Search the listing below for "computer". Copy each matching line.

-------- Material to process --------

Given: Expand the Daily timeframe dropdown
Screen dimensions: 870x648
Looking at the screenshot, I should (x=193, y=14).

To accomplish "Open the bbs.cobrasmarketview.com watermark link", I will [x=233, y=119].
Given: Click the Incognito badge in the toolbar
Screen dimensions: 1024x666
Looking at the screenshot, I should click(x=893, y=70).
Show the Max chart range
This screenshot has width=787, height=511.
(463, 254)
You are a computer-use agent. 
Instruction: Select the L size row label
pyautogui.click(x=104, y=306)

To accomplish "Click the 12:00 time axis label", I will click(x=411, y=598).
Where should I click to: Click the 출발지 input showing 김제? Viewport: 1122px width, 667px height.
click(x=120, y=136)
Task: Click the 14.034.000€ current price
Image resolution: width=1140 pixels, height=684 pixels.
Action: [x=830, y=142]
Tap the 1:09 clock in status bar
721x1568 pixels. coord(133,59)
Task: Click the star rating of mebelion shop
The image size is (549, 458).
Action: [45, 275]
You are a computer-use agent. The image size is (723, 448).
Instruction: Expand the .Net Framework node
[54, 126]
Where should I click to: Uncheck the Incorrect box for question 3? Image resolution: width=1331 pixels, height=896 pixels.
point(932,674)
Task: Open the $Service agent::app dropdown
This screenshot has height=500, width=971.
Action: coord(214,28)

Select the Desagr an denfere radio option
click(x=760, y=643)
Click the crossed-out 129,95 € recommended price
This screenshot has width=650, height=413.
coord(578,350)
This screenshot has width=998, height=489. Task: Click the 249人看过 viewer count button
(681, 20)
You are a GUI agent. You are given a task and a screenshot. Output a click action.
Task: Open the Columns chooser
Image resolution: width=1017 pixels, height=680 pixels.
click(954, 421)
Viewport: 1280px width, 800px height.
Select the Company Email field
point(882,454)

--------

- _Answer space_:
You are a computer-use agent. 
You are a computer-use agent. The image size is (723, 448).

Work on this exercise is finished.